Kalau Anda sepakat, bahwa diskusi politik adalah diskusi kepentingan, marilah kita mengubah pertanyaan ini biar lebih masuk akal: untuk kepentingan siapa Andi berani mengundurkan diri? Alasan pertama tentu saja untuk kepentingan pribadi, demi kenyamanan diri, dalam menghadapi keseriusan kondisi hukum dan politik. Juga bukan sesuatu yang sulit dipahami bila pengunduran diri itu merupakan bagian dari perhitungan politik sekelompok orang politik. Memang begitulah politik bekerja dalam realitas sesungguhnya.

Etika Politik

Harapan publik, juga atas nama kepentingan rakyat, pengunduran Andi benar-benar menjadi pelajaran politik yang baik, tentang bagaimana etika politik berfungsi memangku kekuasaan. Tak boleh ada nuansa permainan politik yang begitu kental karena kalau itu yang terjadi, pengunduran diri tersebut tak lagi menjadi teladan dalam berpolitik secara etis. 
Ia hanya dilihat sebagai bagian dari taktik. Kondisi kita sudah terlalu rumit. Politik sudah di tapal akhir kekarutmarutan, perlu ada langkah penyelamatan. 

Etika politik selalu menjadi seruan para moralis politik untuk kembali menghidupkan demokrasi yang sudah kolaps, dan kembali menguatkan harapan masyarakat tentang negara bangsa yang demokratis seperti dicita-citakan para pendiri bangsa, antara lain Bung Karno.

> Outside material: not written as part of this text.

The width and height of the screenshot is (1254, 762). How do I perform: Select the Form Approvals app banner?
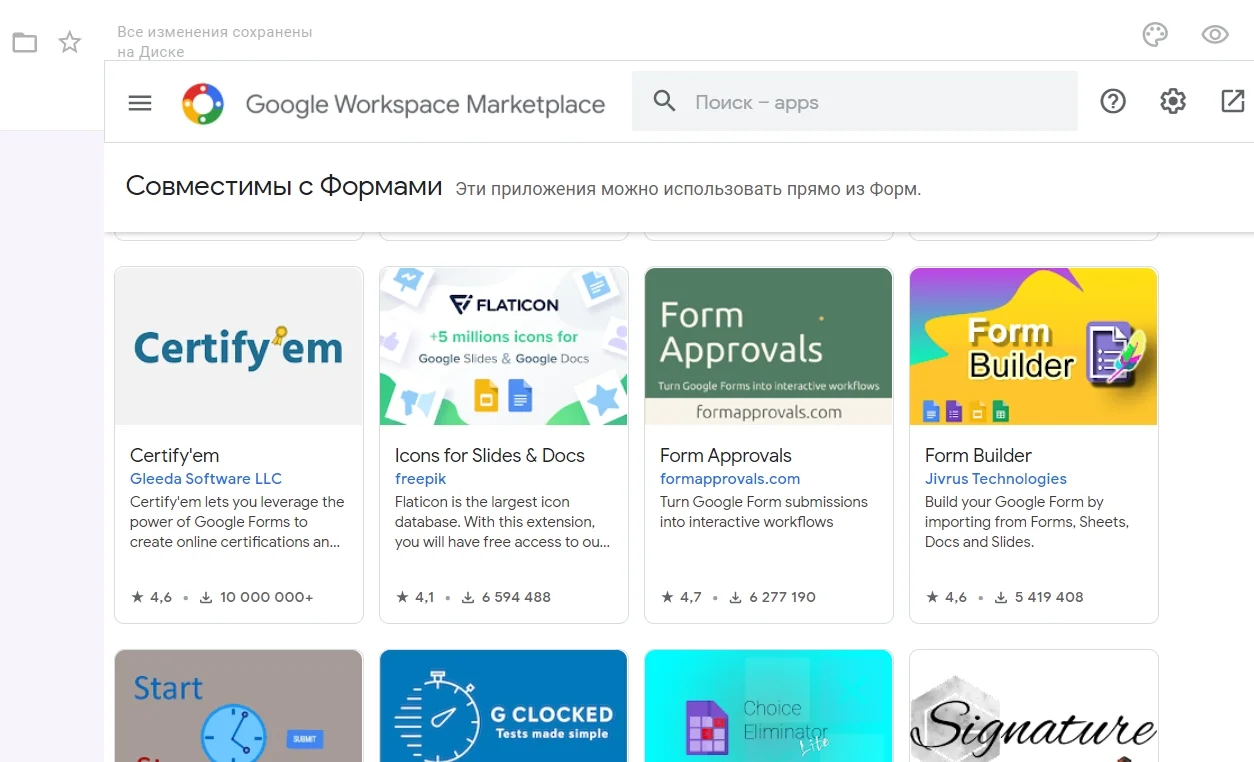[x=768, y=346]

"Kami menggoyangkan langit, menggemparkan darat, dan menggelorakan samudera agar tidak menjadi bangsa yang hidup hanya dari 2,5 sen sehari. Bangsa yang bekerja keras, bukan bangsa tempe, bukan bangsa kuli. Bangsa yang rela menderita demi pembelian cita-cita," itulah penggalan pidato Presiden Soekarno ketika menegaskan dengan penuh semangat bahwa bangsa Indonesia bukanlah bangsa tempe, bangsa yang cengeng, mudah resah, mudah menyerah, dan berwatak lembek seperti tempe.

Berpolitik dengan beretika adalah salah satu syarat untuk tidak menjadi bangsa tempe. Kita harus kuat di dalam jiwa dan kuat secara fisik, berdiri sebagai bangsa besar yang berkehidupan demokrasi atas dasar ideologi yang juga kuat, dan politik bekerja dalam koridor etika.

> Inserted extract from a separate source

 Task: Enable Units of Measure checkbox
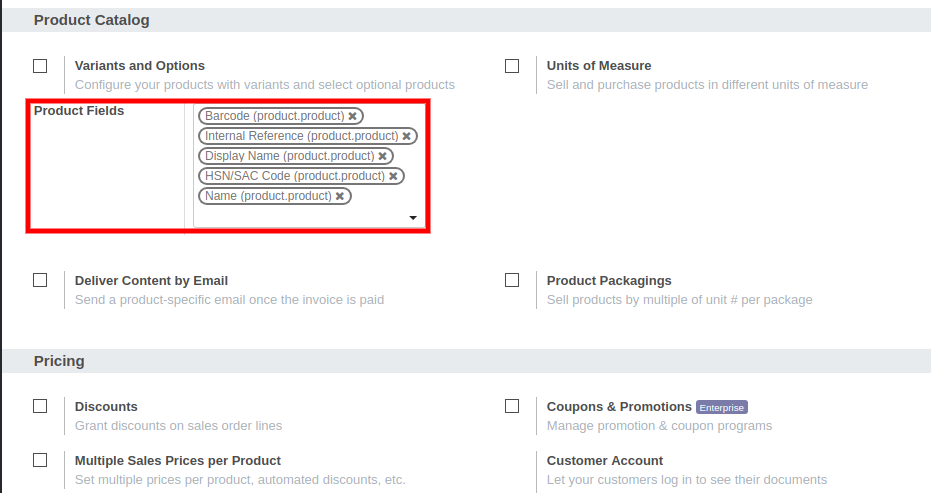tap(512, 66)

Politik memang lentur. Kepentingan apa pun bisa bertabrakan dalam satu peristiwa. Kemunduran Andi bisa berlatarkan banyak kepentingan, namun mudah-mudahan keberanian  melepaskan posisi politiknya lebih mendasarkan pada kesadaran etika politik, bukan oleh kepentingan kekuasaan yang susah dimengerti oleh rakyat.